Il sourit et n’ajouta rien. J’en déduisis qu’il pensait la même chose. Jacob avait aussi beaucoup nagé durant les vacances, chaque fois que nous nous étions accordé un peu de temps libre, entre les révisions et…les moments que nous partagions ensemble. Il était toujours aussi beau et musclé mais maintenant je connaissais la sensation de sa peau sous mes mains, de sa peau contre la mienne et j’en appréciais d’autant plus sa carrure d’athlète.

Quand nous arrivâmes au lycée, Jacob trouva rapidement une place et nous nous allâmes nous assoir au bar situé à l’angle du lycée où nous sirotâmes un café en discutant avec tous ceux qui arrivaient suffisamment tôt pour avoir le temps de faire une pause. La cloche allait sonner quand nous vîmes le bus arriver et Alicia en descendre comme une furie. Elle passa devant nous en nous bousculant avec son Never full de Vuitton qui devait couter les yeux de la tête. Elle semblait éructer de rage et je crains qu’elle ne me le fasse payer rapidement. Jacob se rapprocha de moi et murmura à mon oreille :

– ne t’inquiète pas, j’en fais mon affaire…

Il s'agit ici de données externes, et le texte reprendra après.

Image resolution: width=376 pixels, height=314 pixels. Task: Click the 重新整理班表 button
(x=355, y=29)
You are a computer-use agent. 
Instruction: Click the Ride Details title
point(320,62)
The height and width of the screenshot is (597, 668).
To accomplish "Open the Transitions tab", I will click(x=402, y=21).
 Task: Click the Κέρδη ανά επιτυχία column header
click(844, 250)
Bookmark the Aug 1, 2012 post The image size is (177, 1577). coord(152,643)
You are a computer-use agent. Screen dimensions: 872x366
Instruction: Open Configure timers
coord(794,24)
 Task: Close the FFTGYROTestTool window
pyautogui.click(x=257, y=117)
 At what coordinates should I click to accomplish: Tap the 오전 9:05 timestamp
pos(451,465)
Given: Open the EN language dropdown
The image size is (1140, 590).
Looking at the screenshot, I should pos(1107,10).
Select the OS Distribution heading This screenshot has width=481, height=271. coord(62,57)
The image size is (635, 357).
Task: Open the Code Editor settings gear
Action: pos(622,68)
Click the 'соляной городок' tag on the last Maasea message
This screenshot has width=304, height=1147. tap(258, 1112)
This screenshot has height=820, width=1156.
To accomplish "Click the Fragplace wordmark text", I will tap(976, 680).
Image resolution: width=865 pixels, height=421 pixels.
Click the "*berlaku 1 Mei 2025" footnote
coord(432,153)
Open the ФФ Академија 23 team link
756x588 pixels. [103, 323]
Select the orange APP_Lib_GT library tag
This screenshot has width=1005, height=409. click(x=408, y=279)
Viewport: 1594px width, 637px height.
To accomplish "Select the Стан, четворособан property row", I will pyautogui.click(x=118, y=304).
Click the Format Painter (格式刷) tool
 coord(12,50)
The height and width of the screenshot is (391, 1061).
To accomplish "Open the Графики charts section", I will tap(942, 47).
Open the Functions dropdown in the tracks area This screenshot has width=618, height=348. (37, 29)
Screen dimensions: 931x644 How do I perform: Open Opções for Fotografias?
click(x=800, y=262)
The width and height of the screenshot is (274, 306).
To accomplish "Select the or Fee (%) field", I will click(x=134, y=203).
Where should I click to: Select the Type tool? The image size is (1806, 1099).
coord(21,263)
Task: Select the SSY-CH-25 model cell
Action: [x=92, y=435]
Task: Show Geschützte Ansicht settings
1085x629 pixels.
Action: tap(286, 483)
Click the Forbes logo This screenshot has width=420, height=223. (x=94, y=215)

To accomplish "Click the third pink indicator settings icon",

Durant la matinée, nous n’eûmes pas le temps de discuter beaucoup, nous enchainâmes une interro de math historique de deux heures (l’épreuve du bac durait quatre heures…) et une interro de Physique-chimie de la même durée. À la pause déjeuner, j’avalais mon repas en vitesse accompagnée de Jacob qui avait visiblement décidé de ne plus me quitter et je filais réviser dans la petite cour. L’après-midi, nous enchainions avec les interros d’histoire géo -deux heures – et l’anglais – deux heures aussi. À côté, le reste de la semaine ressemblerait à des vacances. Je pensais m’être plutôt bien tiré des maths et de la physique-chimie que nous avions particulièrement révisé Jacob et moi et j’appréhendais un peu l’histoire géo. Je relisais donc mon cours sur la politique européenne pendant que Jacob relisais ses fiches sur les différents traités (l’anglais représentais une plaisanterie pour lui, il lui arrivait de décrocher des 22 sur 20, même moi je n’y étais jamais parvenue…) quand une surveillante arriva. Elle nous regarda un instant et bien que nous soyons particulièrement studieux, elle dit :

– vous ne pouvez pas rester là, cette cours est interdite aux élèves…

– s’il vous plait Madame, je tentais, vous voyez bien qu’on révise. C’est impossible de travailler dans la cours, il y a trop de bruit et la bibliothèque est fermée à la pause-déjeuner.

– je sais…mais il y a des élèves qui se plaignent…bon, cette cours est interdite aux élèves, un point c’est tout ! Ramassez vos affaires et retournez avec les autres ! Finit-elle par crier car elle voyait bien que ses arguments n’étaient pas valables.

Nous rangeâmes nos affaires en trainant les pieds et nous nous dirigeâmes vers la cours principale où nous allions nous laisser tomber le long d’un mur pour reprendre nos révisions quand nous fumes interpellé par Alicia :

– alors, on revient parmi les vivants ? Décidément Jacob, cette fille te fait faire n’importe quoi…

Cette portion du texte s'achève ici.